Aim of the exercise: Output exactly the lines spanning from the line containing "Viewport: 1035px width, 1348px height." to the last line of the entries, inclusive.

[Stored data]
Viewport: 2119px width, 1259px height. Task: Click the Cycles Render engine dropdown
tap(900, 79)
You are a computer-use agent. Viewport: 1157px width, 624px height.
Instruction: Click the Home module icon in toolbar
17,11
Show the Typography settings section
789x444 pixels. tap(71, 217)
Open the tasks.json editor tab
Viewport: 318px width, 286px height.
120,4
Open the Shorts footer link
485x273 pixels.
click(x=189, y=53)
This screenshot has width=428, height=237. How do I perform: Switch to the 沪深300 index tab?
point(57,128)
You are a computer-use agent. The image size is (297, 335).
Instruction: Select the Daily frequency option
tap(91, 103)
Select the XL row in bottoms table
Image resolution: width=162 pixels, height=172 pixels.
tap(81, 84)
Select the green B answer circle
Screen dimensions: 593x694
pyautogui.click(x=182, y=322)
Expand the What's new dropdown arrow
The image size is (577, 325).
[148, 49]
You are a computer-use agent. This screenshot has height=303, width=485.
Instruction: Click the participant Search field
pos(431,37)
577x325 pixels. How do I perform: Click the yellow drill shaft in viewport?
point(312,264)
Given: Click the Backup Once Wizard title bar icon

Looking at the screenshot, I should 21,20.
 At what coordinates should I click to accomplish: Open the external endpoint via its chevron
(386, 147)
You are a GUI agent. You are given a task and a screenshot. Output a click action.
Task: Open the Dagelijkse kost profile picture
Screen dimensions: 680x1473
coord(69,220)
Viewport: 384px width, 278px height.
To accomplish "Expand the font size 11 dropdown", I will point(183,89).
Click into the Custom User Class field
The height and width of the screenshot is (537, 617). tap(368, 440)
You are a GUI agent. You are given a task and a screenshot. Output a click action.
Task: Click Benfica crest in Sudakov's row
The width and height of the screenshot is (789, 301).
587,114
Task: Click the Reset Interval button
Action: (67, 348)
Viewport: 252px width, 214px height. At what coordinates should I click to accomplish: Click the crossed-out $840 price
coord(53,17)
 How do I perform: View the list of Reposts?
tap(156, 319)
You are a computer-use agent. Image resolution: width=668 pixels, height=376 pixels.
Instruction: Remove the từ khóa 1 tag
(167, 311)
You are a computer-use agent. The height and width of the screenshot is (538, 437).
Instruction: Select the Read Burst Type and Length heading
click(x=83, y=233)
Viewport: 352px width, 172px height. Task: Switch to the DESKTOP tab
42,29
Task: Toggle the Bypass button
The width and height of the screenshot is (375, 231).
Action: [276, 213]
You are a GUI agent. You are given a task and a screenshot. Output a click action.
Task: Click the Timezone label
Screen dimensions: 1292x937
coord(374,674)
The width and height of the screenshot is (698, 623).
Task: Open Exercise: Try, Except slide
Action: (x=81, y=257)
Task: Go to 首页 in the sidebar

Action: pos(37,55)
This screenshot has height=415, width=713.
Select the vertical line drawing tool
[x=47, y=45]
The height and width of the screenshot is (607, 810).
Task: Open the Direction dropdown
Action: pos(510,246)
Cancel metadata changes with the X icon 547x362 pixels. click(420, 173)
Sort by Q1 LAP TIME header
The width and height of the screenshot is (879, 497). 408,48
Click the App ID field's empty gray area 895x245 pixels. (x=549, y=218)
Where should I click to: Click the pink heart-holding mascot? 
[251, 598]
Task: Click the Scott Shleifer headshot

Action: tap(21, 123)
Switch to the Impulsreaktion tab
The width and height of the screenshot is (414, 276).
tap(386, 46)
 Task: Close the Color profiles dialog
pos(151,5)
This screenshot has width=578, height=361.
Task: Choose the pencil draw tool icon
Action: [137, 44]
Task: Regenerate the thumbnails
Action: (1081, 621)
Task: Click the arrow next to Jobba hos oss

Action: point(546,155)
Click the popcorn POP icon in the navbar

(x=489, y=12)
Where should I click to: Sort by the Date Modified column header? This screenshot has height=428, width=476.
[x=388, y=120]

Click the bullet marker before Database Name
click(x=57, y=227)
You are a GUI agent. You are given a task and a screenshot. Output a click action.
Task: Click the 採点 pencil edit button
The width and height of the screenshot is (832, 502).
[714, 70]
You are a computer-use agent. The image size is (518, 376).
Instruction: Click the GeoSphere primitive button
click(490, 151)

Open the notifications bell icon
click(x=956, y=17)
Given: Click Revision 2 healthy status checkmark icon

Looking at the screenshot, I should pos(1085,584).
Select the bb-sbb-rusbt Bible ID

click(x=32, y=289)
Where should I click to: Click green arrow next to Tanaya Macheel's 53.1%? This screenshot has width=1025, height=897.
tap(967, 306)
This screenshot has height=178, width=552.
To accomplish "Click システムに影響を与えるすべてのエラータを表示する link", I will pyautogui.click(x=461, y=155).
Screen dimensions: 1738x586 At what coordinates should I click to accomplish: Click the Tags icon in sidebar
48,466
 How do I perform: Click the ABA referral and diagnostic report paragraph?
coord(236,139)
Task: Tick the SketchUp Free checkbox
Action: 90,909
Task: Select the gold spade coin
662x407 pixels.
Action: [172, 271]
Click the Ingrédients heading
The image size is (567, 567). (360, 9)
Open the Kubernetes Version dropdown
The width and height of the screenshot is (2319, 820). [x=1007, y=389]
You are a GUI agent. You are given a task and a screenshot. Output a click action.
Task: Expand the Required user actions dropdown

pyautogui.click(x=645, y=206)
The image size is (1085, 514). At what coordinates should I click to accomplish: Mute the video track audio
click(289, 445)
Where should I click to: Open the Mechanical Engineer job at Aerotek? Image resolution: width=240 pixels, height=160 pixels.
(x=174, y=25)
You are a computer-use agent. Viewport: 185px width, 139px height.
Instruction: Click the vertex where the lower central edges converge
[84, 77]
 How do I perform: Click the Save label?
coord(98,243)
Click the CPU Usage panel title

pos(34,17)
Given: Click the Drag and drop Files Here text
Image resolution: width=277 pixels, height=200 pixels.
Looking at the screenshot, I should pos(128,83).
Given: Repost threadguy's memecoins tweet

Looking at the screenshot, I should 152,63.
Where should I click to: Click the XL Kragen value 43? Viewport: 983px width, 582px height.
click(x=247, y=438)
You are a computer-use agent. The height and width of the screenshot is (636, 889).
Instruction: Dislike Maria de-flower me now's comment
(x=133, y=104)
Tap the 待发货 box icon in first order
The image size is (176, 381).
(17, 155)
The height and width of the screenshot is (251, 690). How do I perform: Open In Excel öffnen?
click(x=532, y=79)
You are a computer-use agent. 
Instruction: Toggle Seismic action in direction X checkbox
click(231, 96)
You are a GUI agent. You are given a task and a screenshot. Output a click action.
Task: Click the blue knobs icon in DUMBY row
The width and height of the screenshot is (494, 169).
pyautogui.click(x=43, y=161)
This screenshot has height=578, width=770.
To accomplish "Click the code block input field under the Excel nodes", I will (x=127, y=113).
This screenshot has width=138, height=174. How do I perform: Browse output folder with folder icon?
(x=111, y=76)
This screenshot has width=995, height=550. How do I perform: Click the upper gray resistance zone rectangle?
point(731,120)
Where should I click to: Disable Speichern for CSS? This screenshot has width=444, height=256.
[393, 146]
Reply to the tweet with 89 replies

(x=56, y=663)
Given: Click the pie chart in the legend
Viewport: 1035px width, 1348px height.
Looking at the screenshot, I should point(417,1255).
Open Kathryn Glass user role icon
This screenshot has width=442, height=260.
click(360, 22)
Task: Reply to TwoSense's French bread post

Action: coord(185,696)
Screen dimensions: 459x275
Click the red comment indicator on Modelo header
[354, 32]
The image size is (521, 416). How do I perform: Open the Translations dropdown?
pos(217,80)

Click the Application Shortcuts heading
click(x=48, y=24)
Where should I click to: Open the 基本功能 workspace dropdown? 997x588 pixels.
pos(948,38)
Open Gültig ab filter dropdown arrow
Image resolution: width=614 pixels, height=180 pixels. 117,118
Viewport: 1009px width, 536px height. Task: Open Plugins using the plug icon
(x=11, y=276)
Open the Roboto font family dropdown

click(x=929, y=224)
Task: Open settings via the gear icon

Finished task:
Viewport: 1035px width, 1348px height.
Looking at the screenshot, I should point(417,1255).
Open Kathryn Glass user role icon
This screenshot has width=442, height=260.
click(360, 22)
Task: Reply to TwoSense's French bread post

Action: coord(185,696)
Screen dimensions: 459x275
Click the red comment indicator on Modelo header
[354, 32]
The image size is (521, 416). How do I perform: Open the Translations dropdown?
pos(217,80)

Click the Application Shortcuts heading
click(x=48, y=24)
Where should I click to: Open the 基本功能 workspace dropdown? 997x588 pixels.
pos(948,38)
Open Gültig ab filter dropdown arrow
Image resolution: width=614 pixels, height=180 pixels. 117,118
Viewport: 1009px width, 536px height. Task: Open Plugins using the plug icon
(x=11, y=276)
Open the Roboto font family dropdown

click(x=929, y=224)
Task: Open settings via the gear icon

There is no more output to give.